Why it pays not to share

So you had the ‘light bulb moment’ when the idea for the great new business, product or service came to you. But even if you are an independent-minded contractor, your natural inclination was probably to go and share your brainwave with someone.

Well if you haven’t already, don’t do it! At least, don’t share it until you have a proper confidentiality agreement in place to protect it, writes Sue Mann, a commercial solicitor at Cousins Business Law, a legal advisory for SMEs.

The same warning applies if you’ve spent ages developing your idea and now want to reap your rewards. You might want to sell the idea onto a developer. Or perhaps you need input from a designer, producer, distributor or other technical or commercial source to get the idea to market.                                                                                                                              

When to draw up a confidentiality agreement

The last thing you want is for someone else to get the benefit of all your hard work while you miss out.
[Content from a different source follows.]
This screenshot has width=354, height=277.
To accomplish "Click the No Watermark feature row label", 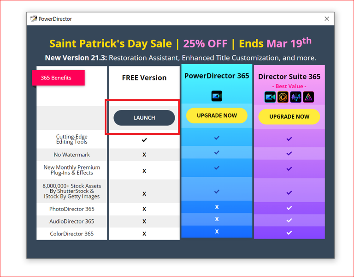I will [72, 155].
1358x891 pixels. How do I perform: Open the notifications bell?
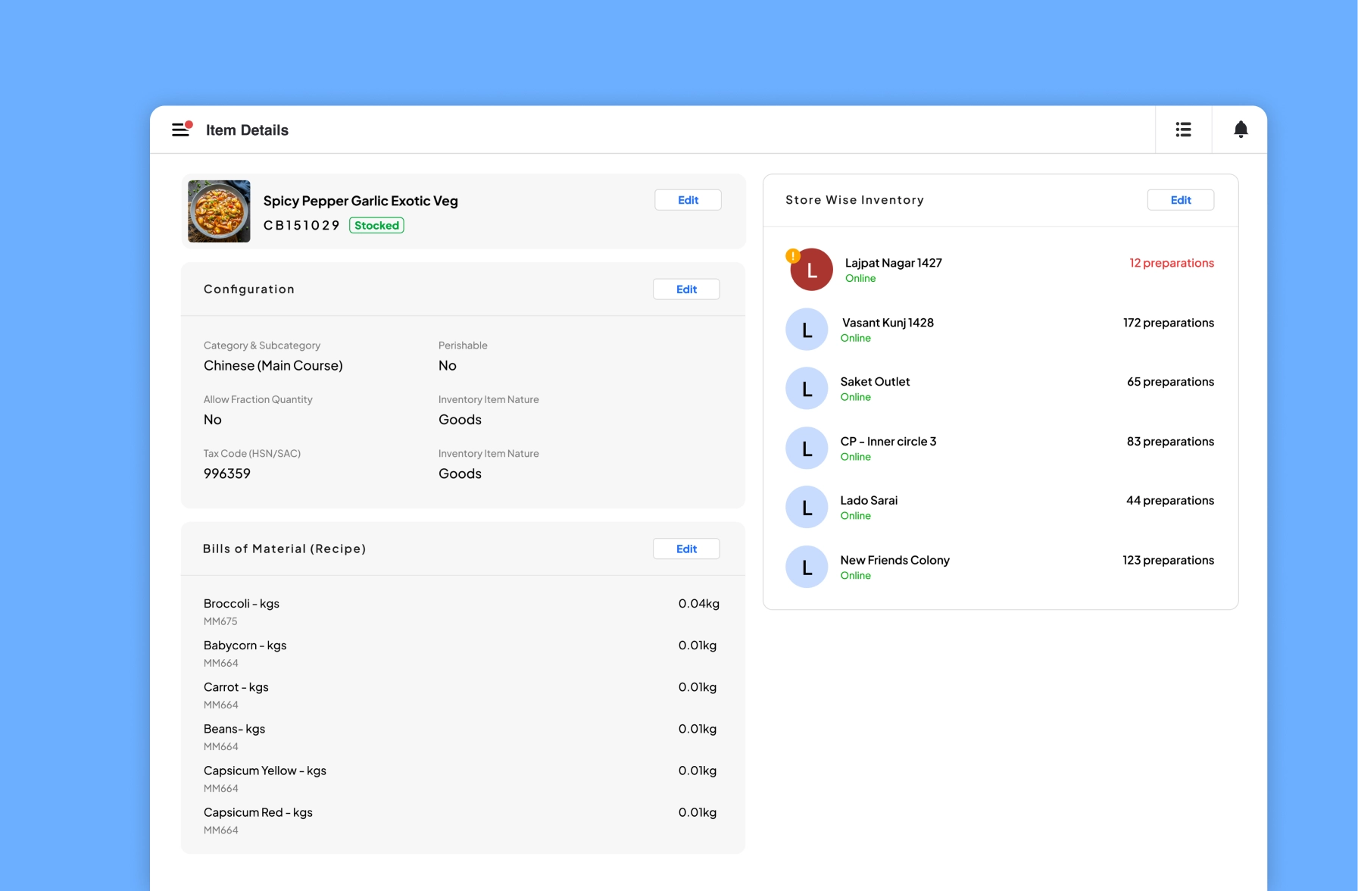click(x=1241, y=130)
But that’s exactly what can happen if you tell anyone else without the protection of a thorough confidentiality agreement. This agreement should be signed by the person to whom you propose to disclose your idea before you disclose it.

Confidentiality agreements – what to include

The key points you need to consider in relation to a confidentiality agreement– also referred to as a non disclosure agreement or confidentiality undertaking, to protect your idea, include:

• Who will be receiving the information? You need to get the correct person(s) to give the undertaking to you, so check carefully whether you will be dealing with one or more individuals, a company or group of companies. Make sure you get the appropriate signatures and that employees, consultants and so on are covered where necessary.

• What confidential information will you be disclosing about your idea? This needs to be identified so that it will be sufficiently clear what is covered – but without actually giving away the confidential information before the agreement is signed.

• What will the recipient be allowed to do with your idea? Make it clear what can be done with what you disclose and – possibly more importantly – what cannot be done. For example, if the disclosure is purely to enable your idea to be evaluated with a view to the recipient buying the rights from you or taking a commercial licence, then you will need to spell out the limitations clearly, so that you protect your position for future negotiations.

A confidentiality agreement should also…

Other matters that you will need to consider include how long the agreement will last, when or how it will end; what will happen to any records of your idea, or copies of any designs or other materials.